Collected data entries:
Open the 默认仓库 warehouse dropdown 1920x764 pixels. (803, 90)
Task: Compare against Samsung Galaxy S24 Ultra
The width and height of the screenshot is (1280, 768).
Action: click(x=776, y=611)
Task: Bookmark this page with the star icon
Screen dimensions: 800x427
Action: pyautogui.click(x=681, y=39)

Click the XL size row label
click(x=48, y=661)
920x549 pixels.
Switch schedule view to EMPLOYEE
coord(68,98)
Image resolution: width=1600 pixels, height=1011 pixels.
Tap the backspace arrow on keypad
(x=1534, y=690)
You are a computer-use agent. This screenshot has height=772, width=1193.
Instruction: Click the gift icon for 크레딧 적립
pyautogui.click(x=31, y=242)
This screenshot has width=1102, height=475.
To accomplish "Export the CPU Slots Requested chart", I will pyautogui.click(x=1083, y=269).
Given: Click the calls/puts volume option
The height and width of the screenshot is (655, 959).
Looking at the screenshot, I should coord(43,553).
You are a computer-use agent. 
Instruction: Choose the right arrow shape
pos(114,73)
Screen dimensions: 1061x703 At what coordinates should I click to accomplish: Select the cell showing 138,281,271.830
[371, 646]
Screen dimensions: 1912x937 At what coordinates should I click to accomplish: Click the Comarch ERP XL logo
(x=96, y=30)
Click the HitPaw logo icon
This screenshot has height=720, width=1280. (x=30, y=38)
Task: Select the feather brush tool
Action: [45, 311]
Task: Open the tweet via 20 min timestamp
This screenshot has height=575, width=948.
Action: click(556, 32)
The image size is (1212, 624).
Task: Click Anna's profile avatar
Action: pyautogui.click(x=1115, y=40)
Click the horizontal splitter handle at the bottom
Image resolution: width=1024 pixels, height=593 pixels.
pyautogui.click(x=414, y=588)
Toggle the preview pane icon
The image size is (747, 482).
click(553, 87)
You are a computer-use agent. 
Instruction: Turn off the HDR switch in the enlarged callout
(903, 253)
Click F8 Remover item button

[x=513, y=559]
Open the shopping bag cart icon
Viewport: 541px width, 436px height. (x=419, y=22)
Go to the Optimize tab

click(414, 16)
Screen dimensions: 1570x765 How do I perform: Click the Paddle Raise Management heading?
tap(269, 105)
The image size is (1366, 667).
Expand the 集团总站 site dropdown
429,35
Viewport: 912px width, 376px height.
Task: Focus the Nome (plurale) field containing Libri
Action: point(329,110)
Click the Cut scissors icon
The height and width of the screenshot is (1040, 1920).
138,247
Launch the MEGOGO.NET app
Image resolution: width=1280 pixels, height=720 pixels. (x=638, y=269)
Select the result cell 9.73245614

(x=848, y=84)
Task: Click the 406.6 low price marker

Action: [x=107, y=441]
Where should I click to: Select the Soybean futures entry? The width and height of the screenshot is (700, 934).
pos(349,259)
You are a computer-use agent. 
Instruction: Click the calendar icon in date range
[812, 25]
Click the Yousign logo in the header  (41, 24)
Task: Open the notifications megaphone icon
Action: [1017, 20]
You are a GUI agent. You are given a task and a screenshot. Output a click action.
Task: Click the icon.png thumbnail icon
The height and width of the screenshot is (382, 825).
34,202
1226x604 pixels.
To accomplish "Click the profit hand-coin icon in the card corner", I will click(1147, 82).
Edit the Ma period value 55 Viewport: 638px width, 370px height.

> YOUR TASK
The data must be transcribed in full. Every word stays the same.

> SOLVED EXERCISE
Open the 默认仓库 warehouse dropdown 1920x764 pixels. (803, 90)
Task: Compare against Samsung Galaxy S24 Ultra
The width and height of the screenshot is (1280, 768).
Action: click(x=776, y=611)
Task: Bookmark this page with the star icon
Screen dimensions: 800x427
Action: pyautogui.click(x=681, y=39)

Click the XL size row label
click(x=48, y=661)
920x549 pixels.
Switch schedule view to EMPLOYEE
coord(68,98)
Image resolution: width=1600 pixels, height=1011 pixels.
Tap the backspace arrow on keypad
(x=1534, y=690)
You are a computer-use agent. This screenshot has height=772, width=1193.
Instruction: Click the gift icon for 크레딧 적립
pyautogui.click(x=31, y=242)
This screenshot has width=1102, height=475.
To accomplish "Export the CPU Slots Requested chart", I will pyautogui.click(x=1083, y=269).
Given: Click the calls/puts volume option
The height and width of the screenshot is (655, 959).
Looking at the screenshot, I should coord(43,553).
You are a computer-use agent. 
Instruction: Choose the right arrow shape
pos(114,73)
Screen dimensions: 1061x703 At what coordinates should I click to accomplish: Select the cell showing 138,281,271.830
[371, 646]
Screen dimensions: 1912x937 At what coordinates should I click to accomplish: Click the Comarch ERP XL logo
(x=96, y=30)
Click the HitPaw logo icon
This screenshot has height=720, width=1280. (x=30, y=38)
Task: Select the feather brush tool
Action: [45, 311]
Task: Open the tweet via 20 min timestamp
This screenshot has height=575, width=948.
Action: click(556, 32)
The image size is (1212, 624).
Task: Click Anna's profile avatar
Action: pyautogui.click(x=1115, y=40)
Click the horizontal splitter handle at the bottom
Image resolution: width=1024 pixels, height=593 pixels.
pyautogui.click(x=414, y=588)
Toggle the preview pane icon
The image size is (747, 482).
click(553, 87)
You are a computer-use agent. 
Instruction: Turn off the HDR switch in the enlarged callout
(903, 253)
Click F8 Remover item button

[x=513, y=559]
Open the shopping bag cart icon
Viewport: 541px width, 436px height. (x=419, y=22)
Go to the Optimize tab

click(414, 16)
Screen dimensions: 1570x765 How do I perform: Click the Paddle Raise Management heading?
tap(269, 105)
The image size is (1366, 667).
Expand the 集团总站 site dropdown
429,35
Viewport: 912px width, 376px height.
Task: Focus the Nome (plurale) field containing Libri
Action: point(329,110)
Click the Cut scissors icon
The height and width of the screenshot is (1040, 1920).
138,247
Launch the MEGOGO.NET app
Image resolution: width=1280 pixels, height=720 pixels. (x=638, y=269)
Select the result cell 9.73245614

(x=848, y=84)
Task: Click the 406.6 low price marker

Action: [x=107, y=441]
Where should I click to: Select the Soybean futures entry? The width and height of the screenshot is (700, 934).
pos(349,259)
You are a computer-use agent. 
Instruction: Click the calendar icon in date range
[812, 25]
Click the Yousign logo in the header  (41, 24)
Task: Open the notifications megaphone icon
Action: [1017, 20]
You are a GUI agent. You are given a task and a screenshot. Output a click action.
Task: Click the icon.png thumbnail icon
The height and width of the screenshot is (382, 825).
34,202
1226x604 pixels.
To accomplish "Click the profit hand-coin icon in the card corner", I will click(1147, 82).
Edit the Ma period value 55 Viewport: 638px width, 370px height.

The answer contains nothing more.